▸ WORK INSTRUCTION
Every line of the material below, from the top through the line with "Click the horizontal", should be reproduced exactly.

▸ EXTRACTED RECORDS

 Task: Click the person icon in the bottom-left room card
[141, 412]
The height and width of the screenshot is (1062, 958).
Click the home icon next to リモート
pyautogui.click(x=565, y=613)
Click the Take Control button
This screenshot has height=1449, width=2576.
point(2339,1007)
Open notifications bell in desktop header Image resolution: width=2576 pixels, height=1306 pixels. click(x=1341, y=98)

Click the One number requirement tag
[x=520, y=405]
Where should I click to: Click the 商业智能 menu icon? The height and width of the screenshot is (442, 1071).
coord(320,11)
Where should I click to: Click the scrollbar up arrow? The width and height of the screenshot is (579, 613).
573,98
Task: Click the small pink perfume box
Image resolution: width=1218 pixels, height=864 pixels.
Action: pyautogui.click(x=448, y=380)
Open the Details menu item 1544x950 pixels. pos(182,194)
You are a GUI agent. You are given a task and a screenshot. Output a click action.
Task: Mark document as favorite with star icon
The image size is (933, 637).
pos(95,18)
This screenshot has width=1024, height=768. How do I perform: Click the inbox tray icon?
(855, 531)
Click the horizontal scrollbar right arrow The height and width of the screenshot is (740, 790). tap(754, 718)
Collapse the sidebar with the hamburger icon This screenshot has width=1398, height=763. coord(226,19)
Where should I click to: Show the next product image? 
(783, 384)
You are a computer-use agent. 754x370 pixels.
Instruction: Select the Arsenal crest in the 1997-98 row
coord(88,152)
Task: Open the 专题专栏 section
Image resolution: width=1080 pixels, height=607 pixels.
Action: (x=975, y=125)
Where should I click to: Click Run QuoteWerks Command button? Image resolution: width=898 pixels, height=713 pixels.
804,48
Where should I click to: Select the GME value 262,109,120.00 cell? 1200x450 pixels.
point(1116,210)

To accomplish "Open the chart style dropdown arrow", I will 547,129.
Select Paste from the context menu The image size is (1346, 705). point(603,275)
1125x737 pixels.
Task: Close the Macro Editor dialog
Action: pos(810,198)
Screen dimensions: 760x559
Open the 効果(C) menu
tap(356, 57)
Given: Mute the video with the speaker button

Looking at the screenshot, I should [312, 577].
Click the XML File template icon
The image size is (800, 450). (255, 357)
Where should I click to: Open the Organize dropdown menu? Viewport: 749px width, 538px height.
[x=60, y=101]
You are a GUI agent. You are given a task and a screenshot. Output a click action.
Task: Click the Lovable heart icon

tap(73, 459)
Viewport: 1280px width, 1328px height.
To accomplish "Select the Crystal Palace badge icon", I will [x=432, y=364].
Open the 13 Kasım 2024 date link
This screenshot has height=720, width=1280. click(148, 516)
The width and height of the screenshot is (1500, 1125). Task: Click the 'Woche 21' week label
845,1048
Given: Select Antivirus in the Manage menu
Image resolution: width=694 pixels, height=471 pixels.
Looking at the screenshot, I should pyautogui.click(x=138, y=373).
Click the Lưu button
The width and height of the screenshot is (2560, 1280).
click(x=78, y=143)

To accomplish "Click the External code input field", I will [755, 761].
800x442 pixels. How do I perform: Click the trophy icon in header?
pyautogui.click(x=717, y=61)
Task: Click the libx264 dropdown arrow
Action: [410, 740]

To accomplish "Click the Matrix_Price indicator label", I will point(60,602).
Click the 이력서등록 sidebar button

▸ EXPECTED ANSWER
 Task: Click the person icon in the bottom-left room card
[141, 412]
The height and width of the screenshot is (1062, 958).
Click the home icon next to リモート
pyautogui.click(x=565, y=613)
Click the Take Control button
This screenshot has height=1449, width=2576.
point(2339,1007)
Open notifications bell in desktop header Image resolution: width=2576 pixels, height=1306 pixels. click(x=1341, y=98)

Click the One number requirement tag
[x=520, y=405]
Where should I click to: Click the 商业智能 menu icon? The height and width of the screenshot is (442, 1071).
coord(320,11)
Where should I click to: Click the scrollbar up arrow? The width and height of the screenshot is (579, 613).
573,98
Task: Click the small pink perfume box
Image resolution: width=1218 pixels, height=864 pixels.
Action: pyautogui.click(x=448, y=380)
Open the Details menu item 1544x950 pixels. pos(182,194)
You are a GUI agent. You are given a task and a screenshot. Output a click action.
Task: Mark document as favorite with star icon
The image size is (933, 637).
pos(95,18)
This screenshot has width=1024, height=768. How do I perform: Click the inbox tray icon?
(855, 531)
Click the horizontal scrollbar right arrow The height and width of the screenshot is (740, 790). tap(754, 718)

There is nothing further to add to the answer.